Attorney general R Venkataramani argued that “Article 30 is an enabling provision… In order that an educational institution of a particular character/class could be established by any person, minority or otherwise, the first prerequisite is legal competence/authority to establish that class of institution.” This was the response from a bench made up of Chief Justice D Y Chandrachud, Justices Sanjiv Khanna, Surya Kant, JB Pardiwala, Dipankar Datta, Manoj Misra, Satish Sharma, and Satish Sharma.
The argument’s flaw, according to CJI, is that the Article 30 right is subject to the conditions set out in a legislation passed by Parliament. It makes sense to have enabling legislation as, in order to achieve a national level in education, the minority institution also needs to have the necessary staff and facilities. The’minority’ nature of an institution would remain intact even after it was established by legislative action.”
The court declared that no minority group, or community for that matter, may claim that it would create an institution without the UGC Act or other relevant legislation’ approval.It also said that as very few institutions in today’s society can exist without financial help from the government, no minority institution would lose its denominational identity just because it receives subsidies.

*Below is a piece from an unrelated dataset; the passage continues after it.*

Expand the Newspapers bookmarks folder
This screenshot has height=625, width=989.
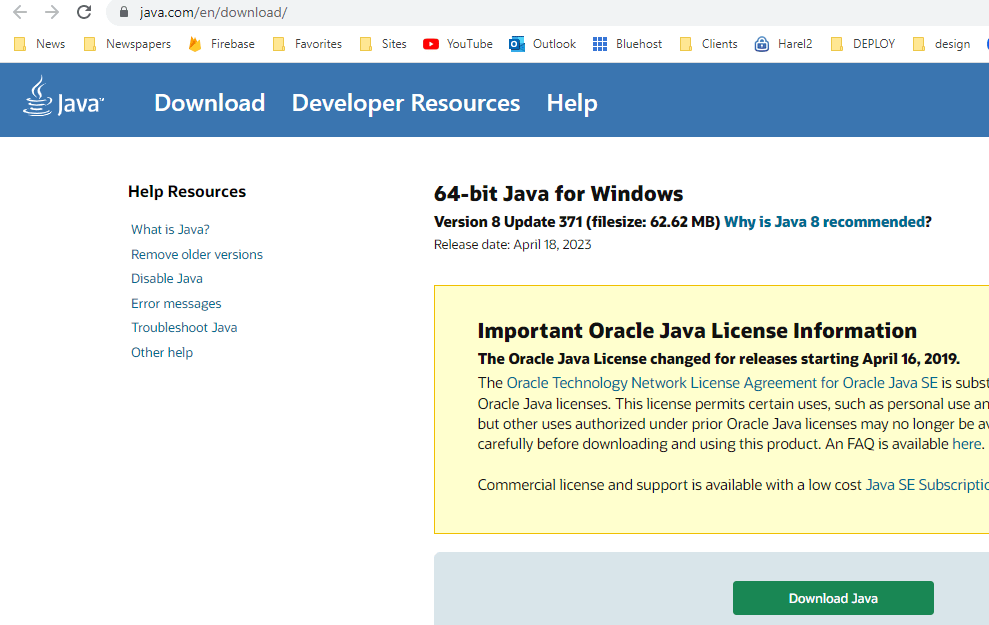pos(127,44)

After hearing the comments, Venkataramani clarified that he never intended to imply that legislation passed by Parliament superseded Article 30 rights. “The words, ‘educational institutions of their choice’ cannot be construed by itself conferring an authority to establish any class of institutions regardless of any legal competence to do so,” he said.
“An enabling act must come before, be traceable to, and include the authority to create a certain type of institutions. The decision aspect will be free and unrestricted within the parameters of an enabling legislative framework that may provide the ability to form institutions. This is what Article 30 is all about. Therefore, a minority population was not granted the right to build a university before or after the Constitution,” he said.